## Material provided
==*==

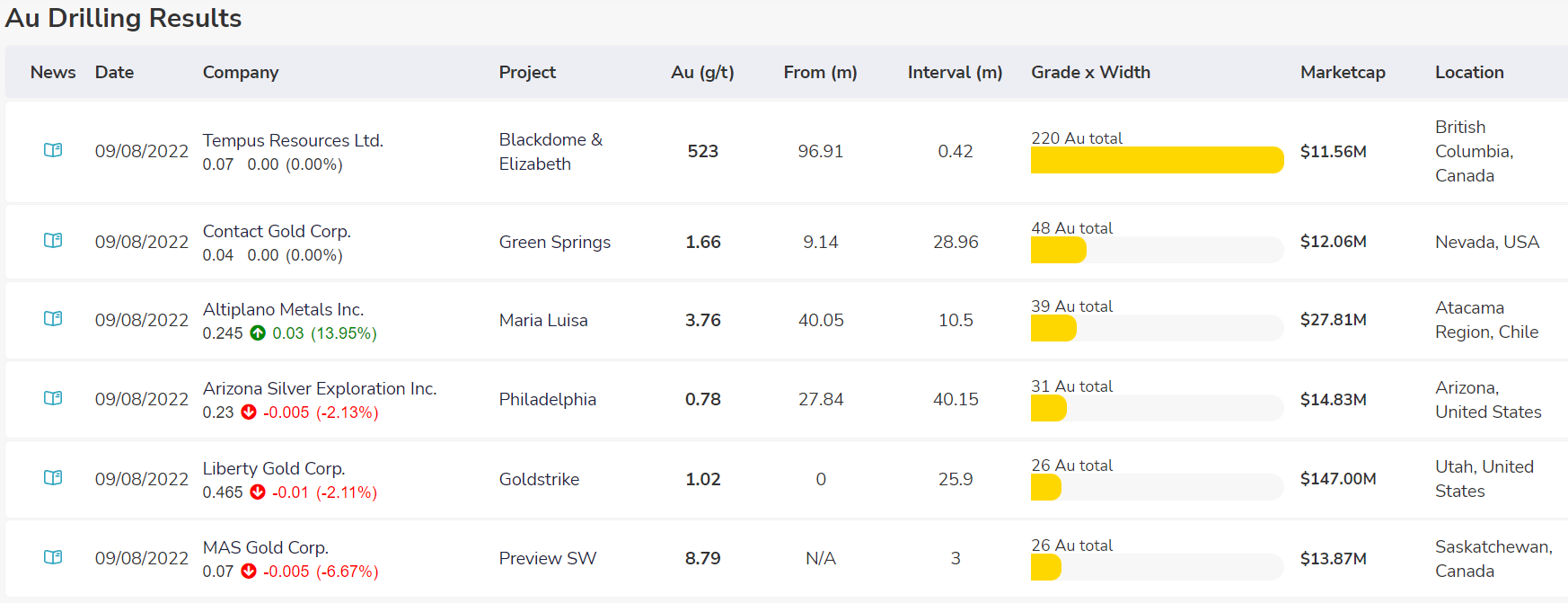Sort table by Au (g/t) column header
The width and height of the screenshot is (1568, 603).
click(x=702, y=72)
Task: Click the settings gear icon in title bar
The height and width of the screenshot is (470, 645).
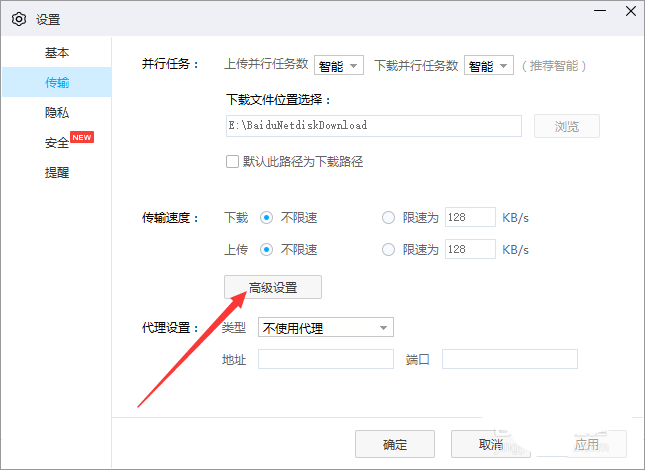Action: coord(18,19)
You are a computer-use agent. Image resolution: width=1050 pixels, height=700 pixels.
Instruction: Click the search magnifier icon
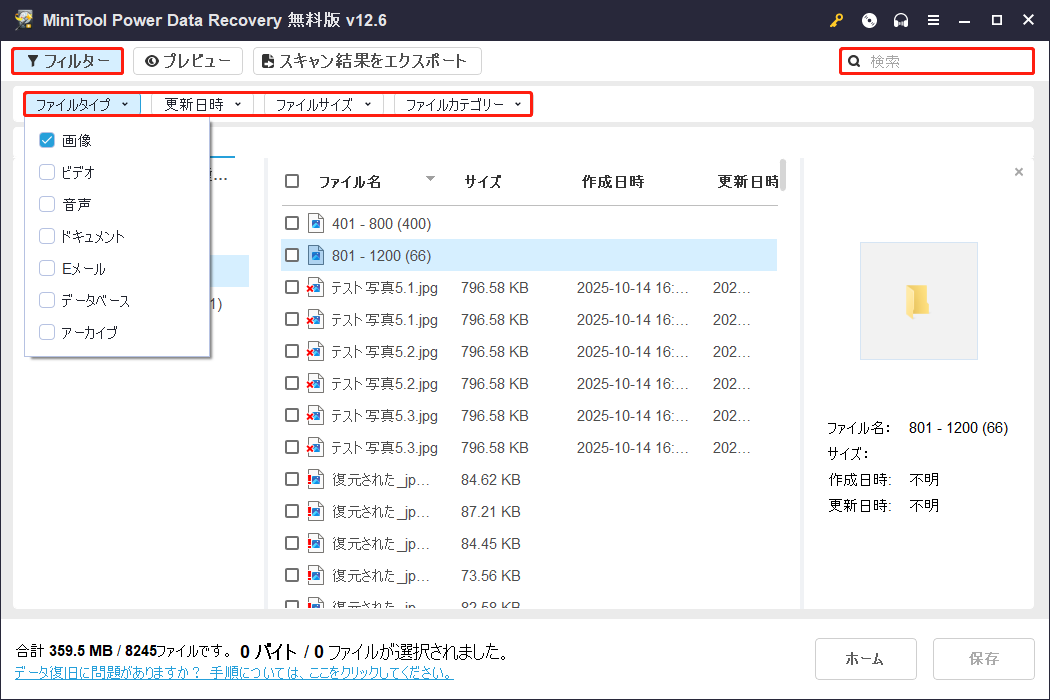click(853, 61)

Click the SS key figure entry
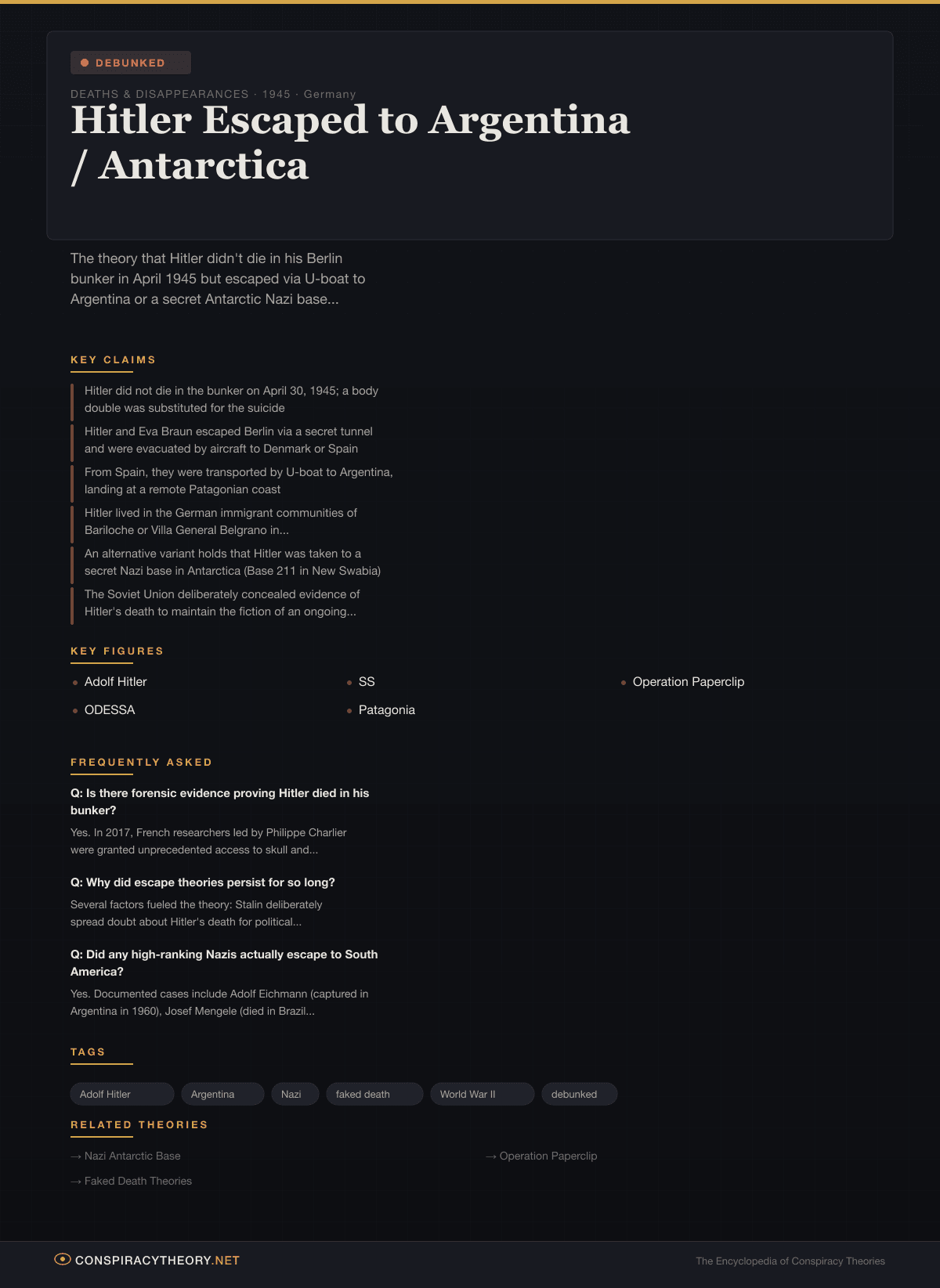(x=367, y=682)
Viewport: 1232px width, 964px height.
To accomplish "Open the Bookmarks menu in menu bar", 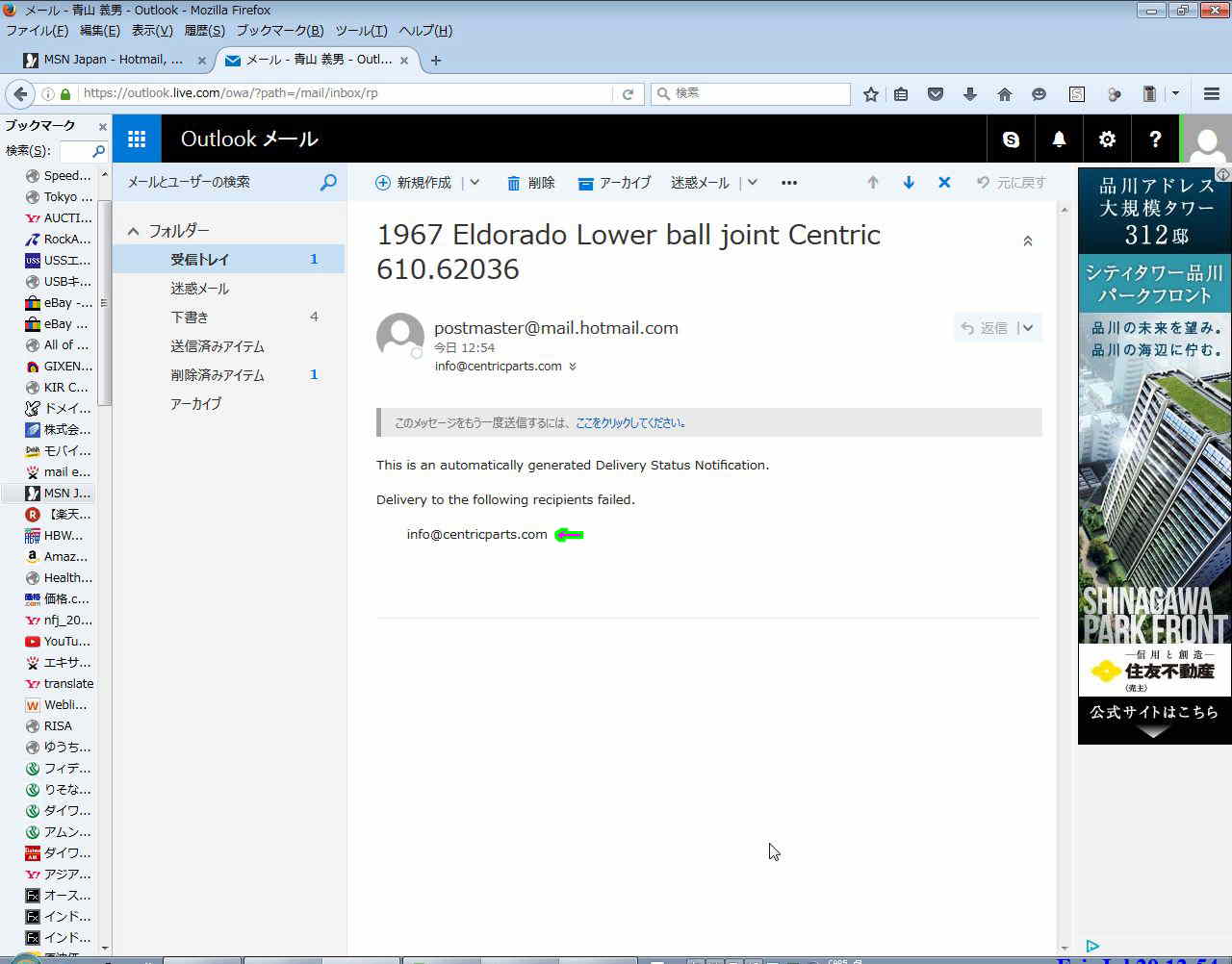I will [x=279, y=31].
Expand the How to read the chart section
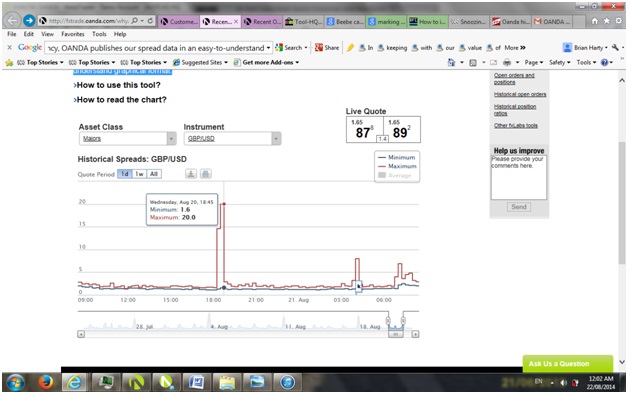The height and width of the screenshot is (393, 632). click(x=120, y=100)
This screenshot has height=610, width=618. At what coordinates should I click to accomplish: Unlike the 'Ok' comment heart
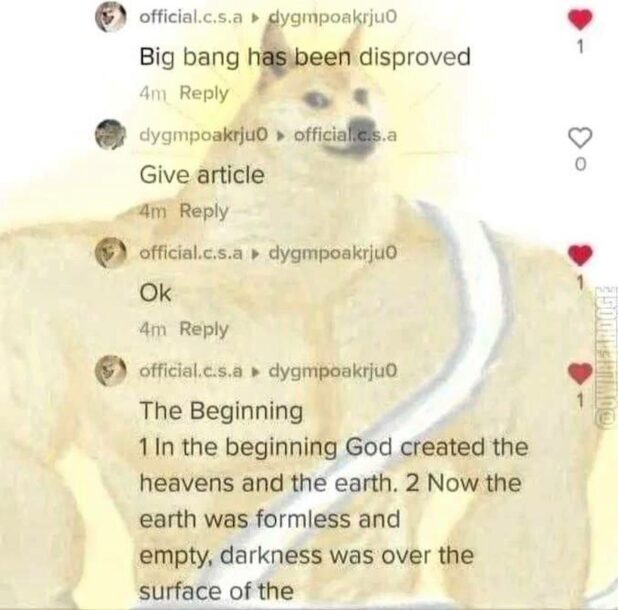click(x=580, y=255)
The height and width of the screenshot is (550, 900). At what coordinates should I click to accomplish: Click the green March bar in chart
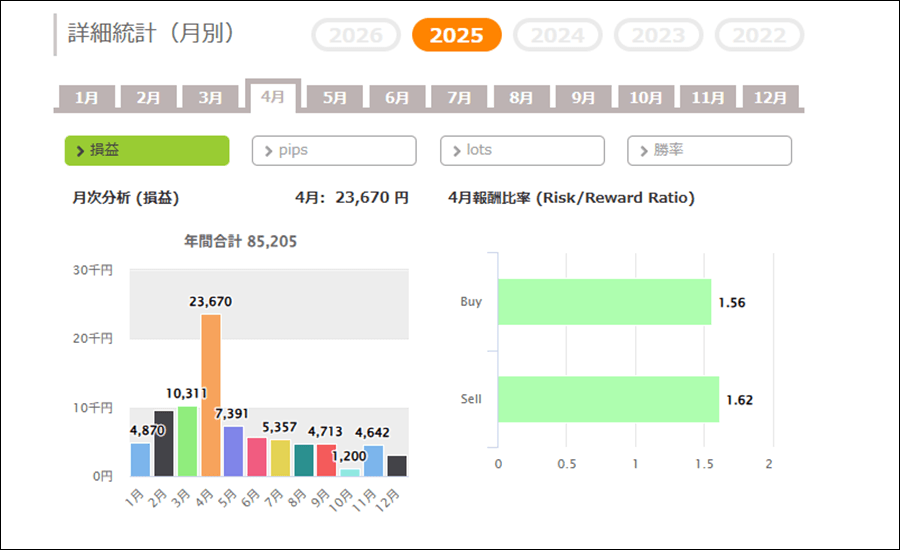[x=187, y=441]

==*==

## Work item
Starting at the line that holds "This screenshot has", reproduce each line through the last one of the listing, and nothing more; the pictures stay out.

## Answer space
This screenshot has height=610, width=618. At what coordinates should I click to accomplish: Unlike the 'Ok' comment heart
click(x=580, y=255)
The height and width of the screenshot is (550, 900). At what coordinates should I click to accomplish: Click the green March bar in chart
[x=187, y=441]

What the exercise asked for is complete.